On the morning of July 15th, my granny (your great grandmother) passed away.
We went to visit her several times while she was ill. She loved seeing you. You made her smile so much. You were "Bree" to her. I would say "Granny her name is Brynn" and even spell it out for her. She would say okay then call you "Bree" again. I quit correcting her because I just thought it was sweet that was who you were to her.
She was a beautiful person inside and out, Brynn. She gave more than she ever received. She always made sure that her family wasn't without. She was a Christian lady that I aspire to be like. She never complained. She played the piano and organ beautifully. She had the best homemade biscuits. She could always make me smile and laugh. I miss her oh so much and wish she could watch you grow up. I will miss her "hey hun" as I walk through the door at her house. She lived a beautiful and happy life.
On the morning of July 27th, your grandpa,Tom Kersbergen, passed away. This was sudden and very unexpected. We are still grieving so much. It is very hard for your dad most days, but he is so strong and you keep us going. Your grandpa loved you so very much. He was so very happy the day you came home from the hospital and he got to hold you in his arms. He loved his family more than we could ever imagine. He did so much for his family, the community, and his church. He served so many people and left impacts that will last a lifetime. I shared many conversations with him about life, God, and the changes that he had made. I learned so much from him even though I only knew him for 6 years. His bear hugs were the BEST. When he gave hugs, you were really getting the best hug ever. You knew he meant it and loved you. I will miss those hugs. There were many times that I needed them and he didn't even realize what that did for me. His cooking was AMAZING.

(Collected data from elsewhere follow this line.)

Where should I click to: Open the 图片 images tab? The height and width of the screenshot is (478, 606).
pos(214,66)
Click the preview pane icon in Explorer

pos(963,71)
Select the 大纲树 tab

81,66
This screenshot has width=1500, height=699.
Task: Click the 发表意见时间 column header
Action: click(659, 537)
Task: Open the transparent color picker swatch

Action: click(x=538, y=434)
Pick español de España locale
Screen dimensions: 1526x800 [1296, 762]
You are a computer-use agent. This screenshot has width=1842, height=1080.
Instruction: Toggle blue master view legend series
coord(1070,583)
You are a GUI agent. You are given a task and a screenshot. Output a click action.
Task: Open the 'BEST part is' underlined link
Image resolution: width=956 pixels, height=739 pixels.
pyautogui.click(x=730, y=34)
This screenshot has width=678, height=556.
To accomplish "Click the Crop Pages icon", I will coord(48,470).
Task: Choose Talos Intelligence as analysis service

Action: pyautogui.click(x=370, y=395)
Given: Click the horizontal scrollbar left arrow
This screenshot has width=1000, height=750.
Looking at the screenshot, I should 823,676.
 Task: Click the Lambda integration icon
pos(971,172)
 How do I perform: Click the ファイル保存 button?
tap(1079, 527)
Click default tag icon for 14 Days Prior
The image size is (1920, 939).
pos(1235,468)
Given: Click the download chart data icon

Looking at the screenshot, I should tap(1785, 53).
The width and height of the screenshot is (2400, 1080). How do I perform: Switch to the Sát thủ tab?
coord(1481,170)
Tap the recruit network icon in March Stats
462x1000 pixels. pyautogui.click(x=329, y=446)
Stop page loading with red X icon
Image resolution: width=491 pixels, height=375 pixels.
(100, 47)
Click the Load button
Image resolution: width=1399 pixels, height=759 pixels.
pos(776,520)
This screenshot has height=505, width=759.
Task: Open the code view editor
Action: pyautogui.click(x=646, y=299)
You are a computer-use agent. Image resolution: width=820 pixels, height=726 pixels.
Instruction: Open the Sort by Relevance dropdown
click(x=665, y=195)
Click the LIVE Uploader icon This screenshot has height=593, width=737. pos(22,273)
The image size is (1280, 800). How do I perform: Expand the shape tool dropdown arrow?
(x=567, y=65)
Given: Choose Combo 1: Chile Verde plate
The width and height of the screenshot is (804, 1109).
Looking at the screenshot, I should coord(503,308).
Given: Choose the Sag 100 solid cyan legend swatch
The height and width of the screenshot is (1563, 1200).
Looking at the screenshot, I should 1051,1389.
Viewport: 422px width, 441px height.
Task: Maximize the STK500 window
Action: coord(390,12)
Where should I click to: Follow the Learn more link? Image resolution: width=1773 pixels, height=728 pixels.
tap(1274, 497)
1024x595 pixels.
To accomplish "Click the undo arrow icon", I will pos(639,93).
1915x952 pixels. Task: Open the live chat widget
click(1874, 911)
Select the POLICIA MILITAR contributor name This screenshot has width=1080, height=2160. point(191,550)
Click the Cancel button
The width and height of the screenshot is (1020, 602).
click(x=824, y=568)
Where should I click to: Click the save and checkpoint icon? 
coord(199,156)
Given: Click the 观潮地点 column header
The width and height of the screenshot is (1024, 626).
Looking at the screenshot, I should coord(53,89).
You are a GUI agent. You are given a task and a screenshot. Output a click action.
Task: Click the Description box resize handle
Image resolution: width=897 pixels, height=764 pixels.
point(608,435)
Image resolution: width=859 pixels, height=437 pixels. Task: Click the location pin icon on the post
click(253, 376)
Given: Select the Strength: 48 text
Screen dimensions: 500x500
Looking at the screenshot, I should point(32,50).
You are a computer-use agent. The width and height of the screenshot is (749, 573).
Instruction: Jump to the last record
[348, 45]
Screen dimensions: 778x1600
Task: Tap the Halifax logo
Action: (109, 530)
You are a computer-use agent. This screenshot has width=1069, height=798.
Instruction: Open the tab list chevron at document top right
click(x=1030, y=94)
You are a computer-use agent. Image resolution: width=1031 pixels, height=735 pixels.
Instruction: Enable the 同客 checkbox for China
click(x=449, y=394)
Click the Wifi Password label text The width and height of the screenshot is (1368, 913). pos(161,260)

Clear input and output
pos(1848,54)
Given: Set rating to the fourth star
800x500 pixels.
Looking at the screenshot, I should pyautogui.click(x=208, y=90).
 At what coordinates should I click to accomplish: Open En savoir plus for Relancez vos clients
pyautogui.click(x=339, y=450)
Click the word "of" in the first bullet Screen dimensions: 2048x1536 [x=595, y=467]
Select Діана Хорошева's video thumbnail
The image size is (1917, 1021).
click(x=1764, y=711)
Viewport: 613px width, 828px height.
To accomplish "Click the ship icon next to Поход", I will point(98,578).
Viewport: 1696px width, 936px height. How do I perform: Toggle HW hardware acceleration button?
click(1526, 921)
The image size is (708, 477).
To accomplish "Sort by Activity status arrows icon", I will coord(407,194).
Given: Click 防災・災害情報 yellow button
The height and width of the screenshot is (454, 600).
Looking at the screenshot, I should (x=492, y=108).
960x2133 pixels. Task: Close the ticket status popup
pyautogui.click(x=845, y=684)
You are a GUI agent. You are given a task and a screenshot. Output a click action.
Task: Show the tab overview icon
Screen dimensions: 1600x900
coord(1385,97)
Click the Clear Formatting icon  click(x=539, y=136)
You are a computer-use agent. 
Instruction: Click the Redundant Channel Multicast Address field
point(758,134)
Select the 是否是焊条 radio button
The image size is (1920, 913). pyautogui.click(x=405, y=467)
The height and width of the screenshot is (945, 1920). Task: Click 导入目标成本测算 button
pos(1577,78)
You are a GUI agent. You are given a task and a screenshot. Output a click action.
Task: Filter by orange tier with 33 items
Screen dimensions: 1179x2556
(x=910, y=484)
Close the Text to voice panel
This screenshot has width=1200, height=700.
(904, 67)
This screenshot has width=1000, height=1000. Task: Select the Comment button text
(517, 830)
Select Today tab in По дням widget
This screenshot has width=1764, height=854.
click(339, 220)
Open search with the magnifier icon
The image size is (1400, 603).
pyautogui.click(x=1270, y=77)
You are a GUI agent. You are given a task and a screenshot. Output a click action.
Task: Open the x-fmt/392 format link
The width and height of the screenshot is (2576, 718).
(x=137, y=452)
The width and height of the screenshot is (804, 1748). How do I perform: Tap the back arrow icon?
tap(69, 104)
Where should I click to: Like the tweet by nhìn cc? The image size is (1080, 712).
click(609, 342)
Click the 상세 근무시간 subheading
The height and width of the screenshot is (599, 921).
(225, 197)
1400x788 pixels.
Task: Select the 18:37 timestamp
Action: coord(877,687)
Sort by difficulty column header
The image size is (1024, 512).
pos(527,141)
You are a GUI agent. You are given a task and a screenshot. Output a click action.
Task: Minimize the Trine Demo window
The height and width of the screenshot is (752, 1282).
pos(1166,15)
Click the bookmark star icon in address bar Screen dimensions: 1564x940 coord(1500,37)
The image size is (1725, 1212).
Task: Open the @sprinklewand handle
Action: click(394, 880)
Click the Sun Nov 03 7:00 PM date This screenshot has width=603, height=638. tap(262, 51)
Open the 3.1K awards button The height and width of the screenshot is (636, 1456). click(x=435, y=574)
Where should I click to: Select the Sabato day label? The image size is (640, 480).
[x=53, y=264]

He would have done anything in the world for you, my dear. He has the best seat in the house watching you from Heaven above today. Our goal is to raise you in such a way that would make him proud and reflect the Christian values that your father and I have. The day we had his funeral, I don't think anyone had a clue of the number of people he had an impact on. There wasn't a dry eye or a seat left unfilled.
These two losses had me questioning God. I could not understand why this would happen to me or our family. I felt like we needed both of these people in our lives still. Why did God take them away? My sweet girl, in life there will be many times you wonder why things happen and you may even question God. I was reminded during these last few weeks that is is completely okay to ask God why. Remember to ask God why with open hands and not clinched fists. We should not be angry at God for anything He does because in ALL things, not some, but ALL things God works for the good of those who love Him.(Romans 8:28). His ways are good and He will never forsake us no matter what shall come our way. He became present to me more so than ever these past few weeks. My faith has been taken to another level. I have seen God move in so many ways that will forever have an impact on my heart. Although these two passings were extremely hard, God has a reason and through it so much good has come. His work is not done. He is still moving. My sweet angel, I want you to know that these two amazing people loved you so much more than you could ever imagine and are watching over you. In life, there will be hard times, but remember this:: Ask God to show up...to show you His face and glory...and He will... In BIG ways! No matter what shall happen, His love for you is steadfast and never changing. Your daddy and I will do whatever we can to teach you and show you that love.
"Blessed are those who mourn, for they will be comforted" -Matthew 5:4
Brokenness is the means in which God performs some of His deepest work within our hearts. A.W. Tozer once said, "It is doubtful whether God can bless a man greatly until he has hurt him deeply."